A Defensoria Pública do Estado da Bahia disse desconhecer o trabalho feito em Utinga, já que o termo “defensoria” não se aplica a órgãos municipais. No entanto, o órgão desenvolve a ação cidadã Sou pai Responsável desde 2007, em que o reconhecimento de paternidade é incentivado pela Defensoria. De lá para cá, em todo o estado, a Defensoria já viabilizou 13.090 exames de DNA gratuitos para comprovação de paternidade.

“O número diminuiu muito, mas ainda existem muitas crianças e adolescentes sem serem reconhecidos pelos pais”, diz a defensora pública Donila Fonseca, subcoordenadora da Especializada de Família da Defensoria Pública da Bahia. “No mês de agosto, fazemos uma intensificação em razão do Dia dos Pais em função e conscientizar sobre a importância de todo menor ter um vínculo com o pai”, completa.

O trabalho da Defensoria é feito a partir da coleta de documentos da representante legal e do menor. A partir daí, é feita uma carta-convite ao suposto pai para uma sessão de mediação. Nesse momento, já é feita a conscientização sobre guarda, visitas, alimentação e também para evitar casos de alienação parental. “Existe o reconhecimento voluntário. Mas caso haja dúvida e sinta a necessidade do exame de DNA, nós fazemos coleta do material nesse mês de agosto”, diz.

Quadro estadualO ranking de dez cidades baianas com mais taxa de natalidade em 2014 – sobretudo de crianças filha de pais baianos – é formado, além de Utinga, por mais oito cidades do interior da Bahia e uma da Região Metropolitana de Salvador. Madre de Deus, que tem 19.985 habitantes, segundo o IBGE, ganhou 306 novos madre-deusenses em 2014.

As outras cidades com maior taxa de nascidos vivos filhos de pais baianos são Bom Jesus da Lapa (taxa de 45,08 nascimentos para cada 100 mil habitantes homens), Santo Antônio de Jesus (42,76), Antas (36,94), Santaluz (36,76), Madre de Deus (36,53), Paratinga (36,17), Umburanas (35,66), Retirolândia (35,19) e Mulungu do Morro (34,98).

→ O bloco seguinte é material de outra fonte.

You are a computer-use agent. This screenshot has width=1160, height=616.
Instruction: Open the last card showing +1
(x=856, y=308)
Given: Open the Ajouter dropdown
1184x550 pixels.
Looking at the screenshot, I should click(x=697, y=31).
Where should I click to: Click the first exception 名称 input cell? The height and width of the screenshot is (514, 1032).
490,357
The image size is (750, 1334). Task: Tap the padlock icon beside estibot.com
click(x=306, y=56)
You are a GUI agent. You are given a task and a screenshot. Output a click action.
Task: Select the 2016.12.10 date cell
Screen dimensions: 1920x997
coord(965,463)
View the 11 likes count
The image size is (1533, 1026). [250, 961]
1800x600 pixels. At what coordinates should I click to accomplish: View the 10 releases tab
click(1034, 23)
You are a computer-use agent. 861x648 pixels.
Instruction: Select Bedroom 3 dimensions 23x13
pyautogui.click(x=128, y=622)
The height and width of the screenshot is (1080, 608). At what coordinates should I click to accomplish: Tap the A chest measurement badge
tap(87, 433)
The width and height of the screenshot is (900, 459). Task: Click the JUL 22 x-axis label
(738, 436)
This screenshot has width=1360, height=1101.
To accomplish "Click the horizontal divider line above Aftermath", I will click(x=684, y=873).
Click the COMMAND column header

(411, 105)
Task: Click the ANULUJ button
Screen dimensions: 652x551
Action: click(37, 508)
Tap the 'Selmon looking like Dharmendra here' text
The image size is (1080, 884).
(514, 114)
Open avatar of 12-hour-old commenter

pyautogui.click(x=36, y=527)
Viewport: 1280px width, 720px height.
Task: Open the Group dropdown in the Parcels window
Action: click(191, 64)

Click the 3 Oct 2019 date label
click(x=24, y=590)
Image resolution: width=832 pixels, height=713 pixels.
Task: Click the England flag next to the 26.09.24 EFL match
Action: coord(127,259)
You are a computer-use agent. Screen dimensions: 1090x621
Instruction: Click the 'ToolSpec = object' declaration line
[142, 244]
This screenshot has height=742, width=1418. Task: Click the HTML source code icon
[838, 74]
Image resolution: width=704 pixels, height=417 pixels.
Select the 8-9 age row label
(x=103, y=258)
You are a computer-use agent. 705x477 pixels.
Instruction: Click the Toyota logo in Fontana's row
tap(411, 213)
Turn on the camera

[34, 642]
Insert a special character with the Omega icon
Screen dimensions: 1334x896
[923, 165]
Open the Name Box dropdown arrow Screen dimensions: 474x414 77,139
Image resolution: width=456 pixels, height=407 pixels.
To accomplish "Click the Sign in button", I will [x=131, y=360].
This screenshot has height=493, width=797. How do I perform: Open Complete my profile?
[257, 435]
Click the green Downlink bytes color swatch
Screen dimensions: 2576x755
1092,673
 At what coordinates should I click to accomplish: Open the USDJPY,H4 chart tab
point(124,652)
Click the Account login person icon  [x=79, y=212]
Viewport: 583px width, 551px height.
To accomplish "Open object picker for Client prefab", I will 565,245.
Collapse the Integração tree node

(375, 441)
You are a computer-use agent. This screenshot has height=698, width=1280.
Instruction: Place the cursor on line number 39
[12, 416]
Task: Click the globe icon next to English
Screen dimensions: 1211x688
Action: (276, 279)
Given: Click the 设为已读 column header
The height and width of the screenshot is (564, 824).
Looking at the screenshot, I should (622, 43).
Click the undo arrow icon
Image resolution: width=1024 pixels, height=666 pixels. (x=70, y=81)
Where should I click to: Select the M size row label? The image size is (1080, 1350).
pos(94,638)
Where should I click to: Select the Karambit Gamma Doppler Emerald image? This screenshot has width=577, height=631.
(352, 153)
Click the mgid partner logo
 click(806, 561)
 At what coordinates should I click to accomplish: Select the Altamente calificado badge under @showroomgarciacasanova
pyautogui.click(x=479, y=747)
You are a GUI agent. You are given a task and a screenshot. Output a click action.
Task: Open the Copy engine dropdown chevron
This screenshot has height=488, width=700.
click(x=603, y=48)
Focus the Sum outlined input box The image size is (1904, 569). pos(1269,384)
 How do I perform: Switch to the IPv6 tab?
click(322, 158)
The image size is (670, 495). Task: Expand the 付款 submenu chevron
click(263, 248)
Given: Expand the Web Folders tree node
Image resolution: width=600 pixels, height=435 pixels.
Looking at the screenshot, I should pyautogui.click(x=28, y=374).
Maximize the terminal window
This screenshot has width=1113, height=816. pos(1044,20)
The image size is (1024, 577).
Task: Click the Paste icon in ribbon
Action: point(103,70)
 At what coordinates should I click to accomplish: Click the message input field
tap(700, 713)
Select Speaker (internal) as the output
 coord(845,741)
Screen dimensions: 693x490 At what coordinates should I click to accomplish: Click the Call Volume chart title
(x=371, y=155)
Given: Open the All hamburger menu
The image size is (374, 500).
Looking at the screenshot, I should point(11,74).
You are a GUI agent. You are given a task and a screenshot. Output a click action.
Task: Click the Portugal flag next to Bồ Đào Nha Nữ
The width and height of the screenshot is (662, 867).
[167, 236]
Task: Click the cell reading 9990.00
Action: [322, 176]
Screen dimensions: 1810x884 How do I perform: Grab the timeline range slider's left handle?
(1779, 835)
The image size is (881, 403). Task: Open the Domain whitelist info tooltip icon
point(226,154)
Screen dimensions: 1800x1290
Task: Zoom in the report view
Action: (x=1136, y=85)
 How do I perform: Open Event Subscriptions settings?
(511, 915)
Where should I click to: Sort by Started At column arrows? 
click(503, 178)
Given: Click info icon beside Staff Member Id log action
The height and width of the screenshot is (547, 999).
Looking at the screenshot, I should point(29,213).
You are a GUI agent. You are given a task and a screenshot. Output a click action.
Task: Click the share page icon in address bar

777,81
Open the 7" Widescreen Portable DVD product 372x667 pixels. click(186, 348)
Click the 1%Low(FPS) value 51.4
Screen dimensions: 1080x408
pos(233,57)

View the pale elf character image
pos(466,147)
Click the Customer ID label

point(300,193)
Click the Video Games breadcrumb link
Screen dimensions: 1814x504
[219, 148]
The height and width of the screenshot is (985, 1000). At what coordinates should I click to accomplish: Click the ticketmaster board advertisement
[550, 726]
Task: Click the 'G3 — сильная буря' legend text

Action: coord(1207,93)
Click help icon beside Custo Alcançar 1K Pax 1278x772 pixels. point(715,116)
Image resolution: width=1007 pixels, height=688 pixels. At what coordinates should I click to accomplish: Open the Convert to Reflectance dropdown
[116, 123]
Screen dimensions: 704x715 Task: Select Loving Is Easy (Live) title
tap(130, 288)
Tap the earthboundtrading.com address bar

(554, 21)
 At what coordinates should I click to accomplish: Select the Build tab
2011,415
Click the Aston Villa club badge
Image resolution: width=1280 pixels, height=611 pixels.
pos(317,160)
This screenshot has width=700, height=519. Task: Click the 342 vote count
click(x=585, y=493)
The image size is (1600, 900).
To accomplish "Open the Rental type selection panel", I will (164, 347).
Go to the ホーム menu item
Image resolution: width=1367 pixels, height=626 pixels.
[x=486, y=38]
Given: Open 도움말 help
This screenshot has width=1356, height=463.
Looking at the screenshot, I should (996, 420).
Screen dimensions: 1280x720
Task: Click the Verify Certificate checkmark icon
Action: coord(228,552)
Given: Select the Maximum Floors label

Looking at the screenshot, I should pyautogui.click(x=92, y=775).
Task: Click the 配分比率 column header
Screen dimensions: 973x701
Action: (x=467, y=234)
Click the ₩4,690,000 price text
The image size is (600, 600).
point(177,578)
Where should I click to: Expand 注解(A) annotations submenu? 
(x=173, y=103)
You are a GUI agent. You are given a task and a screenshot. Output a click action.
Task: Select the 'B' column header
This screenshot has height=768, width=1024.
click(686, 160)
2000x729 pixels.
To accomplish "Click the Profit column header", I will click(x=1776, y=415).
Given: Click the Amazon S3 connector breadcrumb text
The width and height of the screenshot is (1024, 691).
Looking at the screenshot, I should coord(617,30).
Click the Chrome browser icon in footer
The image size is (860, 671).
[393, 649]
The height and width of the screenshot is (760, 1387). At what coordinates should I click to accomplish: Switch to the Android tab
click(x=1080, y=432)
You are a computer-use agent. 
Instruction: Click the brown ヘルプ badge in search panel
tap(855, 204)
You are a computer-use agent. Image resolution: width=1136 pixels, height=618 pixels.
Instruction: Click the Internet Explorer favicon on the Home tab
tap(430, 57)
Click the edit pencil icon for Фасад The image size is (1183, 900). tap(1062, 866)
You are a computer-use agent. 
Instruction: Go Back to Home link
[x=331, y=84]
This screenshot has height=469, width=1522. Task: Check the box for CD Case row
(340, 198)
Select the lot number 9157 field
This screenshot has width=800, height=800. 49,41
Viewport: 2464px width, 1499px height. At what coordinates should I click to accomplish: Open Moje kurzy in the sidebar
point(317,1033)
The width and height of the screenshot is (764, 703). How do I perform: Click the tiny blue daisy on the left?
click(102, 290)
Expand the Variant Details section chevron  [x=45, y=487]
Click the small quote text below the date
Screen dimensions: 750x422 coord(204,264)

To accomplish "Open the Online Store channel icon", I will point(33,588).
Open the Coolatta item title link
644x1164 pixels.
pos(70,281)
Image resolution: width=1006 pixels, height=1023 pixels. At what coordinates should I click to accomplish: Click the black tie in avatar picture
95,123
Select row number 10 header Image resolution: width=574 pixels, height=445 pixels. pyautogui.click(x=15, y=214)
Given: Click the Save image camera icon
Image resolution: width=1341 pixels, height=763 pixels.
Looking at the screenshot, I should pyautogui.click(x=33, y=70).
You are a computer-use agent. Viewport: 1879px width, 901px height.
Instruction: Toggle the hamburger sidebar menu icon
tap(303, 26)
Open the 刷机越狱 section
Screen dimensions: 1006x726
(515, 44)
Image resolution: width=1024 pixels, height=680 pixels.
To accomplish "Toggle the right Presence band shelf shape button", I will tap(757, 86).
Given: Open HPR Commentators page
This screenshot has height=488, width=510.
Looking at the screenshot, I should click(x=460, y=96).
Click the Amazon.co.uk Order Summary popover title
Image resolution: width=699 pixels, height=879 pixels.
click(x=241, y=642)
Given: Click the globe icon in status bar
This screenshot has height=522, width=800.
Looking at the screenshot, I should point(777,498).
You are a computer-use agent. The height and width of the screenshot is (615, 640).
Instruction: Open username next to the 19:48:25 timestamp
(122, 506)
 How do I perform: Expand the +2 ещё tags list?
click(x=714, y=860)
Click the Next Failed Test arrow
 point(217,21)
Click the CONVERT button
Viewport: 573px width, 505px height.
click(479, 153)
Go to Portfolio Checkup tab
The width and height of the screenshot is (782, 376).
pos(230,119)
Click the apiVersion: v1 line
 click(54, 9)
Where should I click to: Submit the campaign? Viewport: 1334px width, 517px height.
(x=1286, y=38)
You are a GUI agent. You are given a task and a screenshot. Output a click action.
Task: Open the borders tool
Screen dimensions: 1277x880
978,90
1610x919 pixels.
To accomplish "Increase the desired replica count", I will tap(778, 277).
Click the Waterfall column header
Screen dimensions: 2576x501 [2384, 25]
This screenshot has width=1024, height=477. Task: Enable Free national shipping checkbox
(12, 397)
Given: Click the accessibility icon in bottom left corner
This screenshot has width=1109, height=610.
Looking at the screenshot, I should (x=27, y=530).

Mas há outras cidades onde nascimentos não são tão comuns assim – pelo menos não quando o pai da criança é baiano e a reconheceu. A menor taxa de natalidade do estado em 2014 é de Nova Ibiá, no Sul do estado – 6,87 nascimentos para cada 100 mil habitantes homens. Em números absolutos, quem menos contribuiu com novos habitantes para a Bahia foi a cidade de Lajedão, também no Sul, com apenas 13 novos lajedãoenses em 2014.